Some recommend giving your dog simethicone immediately if your dog burps more than once or shows other signs of gas. New
Some report relief of gas symptoms with 1/2 tsp of nutmeg or the homeopathic remedy Nux moschata 30 
Allow access to fresh water at all times, except before and after meals 
Make meals a peaceful, stress-free time 
When switching dog food, do so gradually (allow several weeks) 
Do not feed dry food exclusively 
*Feed a high-protein (>30%) diet, particularly of raw meat 
*If feeding dry food, avoid foods that contain fat as one of the first four ingredients New 
If feeding dry foods, avoid foods that contain citric acid New
If you must use a dry food containing citric acid, do not pre-moisten the food 
If feeding dry food, select one that includes rendered meat meal with bone product among the first four ingredients New 
Reduce carbohydrates as much as possible (e.g., typical in many commercial dog biscuits) 
Feed a high-quality diet
Whole, unprocessed foods are especially beneficial 
Feed adequate amount of fiber (for commercial dog food, at least 3.00% crude fiber) 
Add an enzyme product to food (e.g., Prozyme) 
Include herbs specially mixed for pets that reduce gas (e.g., N.R. Special Blend) 
Avoid brewer's yeast, alfalfa, and soybean products 
Promote an acidic environment in the intestine
Some recommend 1-2 Tbs of Aloe Vera Gel or 1 Tbs of apple cider vinegar given right after each meal 
Promote "friendly" bacteria in the intestine, e.g. from yogurt or supplemental acidophilus
Avoids fermentation of carbohydrates, which can cause gas quickly.
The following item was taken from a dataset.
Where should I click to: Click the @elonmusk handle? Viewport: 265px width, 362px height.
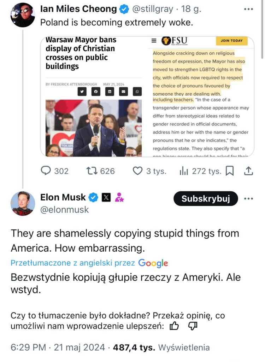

This is especially a concern when antibiotics are given since they tend to reduce levels of "friendly" bacteria. 
Don't give ice-cold water or feed ice
Especially a consideration on hot days 

www.globalspan.net/bloat.htm


----------



## IrenaFarm (Sep 11, 2007)

I have three dogs that have been on grain free for at least three years - one has been on grain free for about eight years now. Obviously several years ago I had to exclusively home-prepare his diet! I forget who came out with the first potato-based product but I was all over it for Ben and have tried every non-chicken based product available, since then.

Ben is eleven and nine months and still works every day here. His eyes, teeth, and bloodwork are all still perfect. He has just started having a touch of stiffness after a very hard workout - since he had a bout with Rocky Mountain Spotted Fever here last month. 

In spite of multiple allergies and a really horrible immune system, Ben only has a bout with something about every other year or so, now.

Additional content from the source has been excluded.